Btk-dependent regulation of phosphoinositide synthesis

Activation of the BCR (B cell antigen receptor) stimulates the production of both PtdIns(3,4,5)P₃ and Ins(1,4,5)P₃. PtdIns(3,4,5)P₃ and Ins(1,4,5)P₃ are generated from a common substrate, PtdIns(4,5)P₂. In some systems, continuous PtdIns(4,5)P₂ synthesis is necessary for maximal Ins(1,4,5)P₃ production, but whether this is true for the BCR, and whether PtdIns(4,5)P₂ synthesis is regulated following BCR activation, are not known.

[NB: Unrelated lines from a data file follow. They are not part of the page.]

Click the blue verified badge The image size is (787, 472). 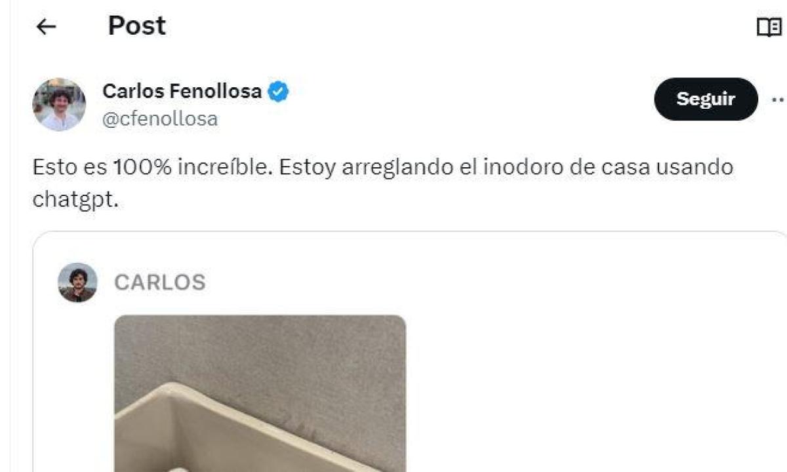[279, 92]
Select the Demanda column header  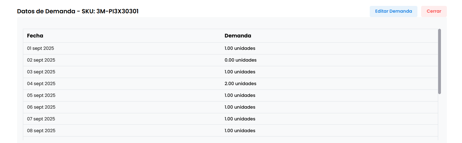click(x=238, y=36)
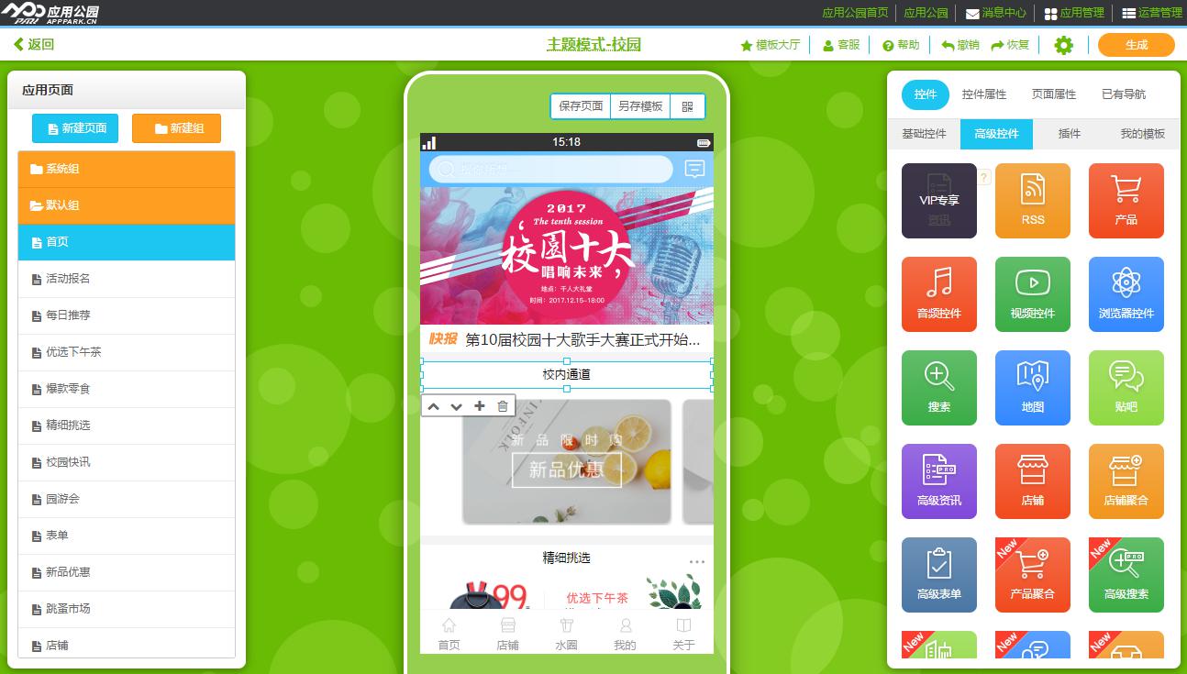Pick the map widget
Image resolution: width=1187 pixels, height=674 pixels.
pos(1032,387)
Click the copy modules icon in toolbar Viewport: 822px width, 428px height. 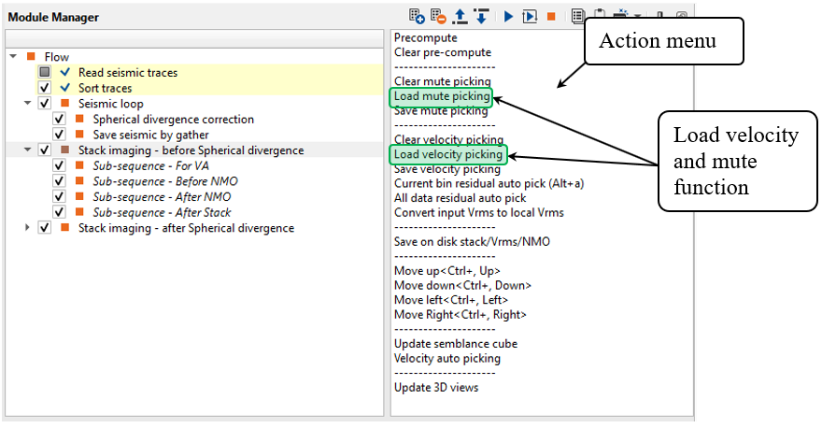pos(578,16)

We found that Btk (Bruton's tyrosine kinase), a member of the Tec family of cytoplasmic protein tyrosine kinases, is constitutively associated with PIP5Ks (phosphatidylinositol 4-phosphate 5-kinases), the enzymes that synthesize PtdIns(4,5)P₂. Btk functions as a shuttle to bring PIP5K to the plasma membrane as a means of stimulating PtdIns(4,5)P₂ synthesis. The Btk–PIP5K complex appears to localize to lipid rafts. This complex provides a novel shuttling mechanism that allows Btk to regulate the production of the substrate required by both its upstream activator phosphoinositide 3-kinase and its downstream target phospholipase Cγ2.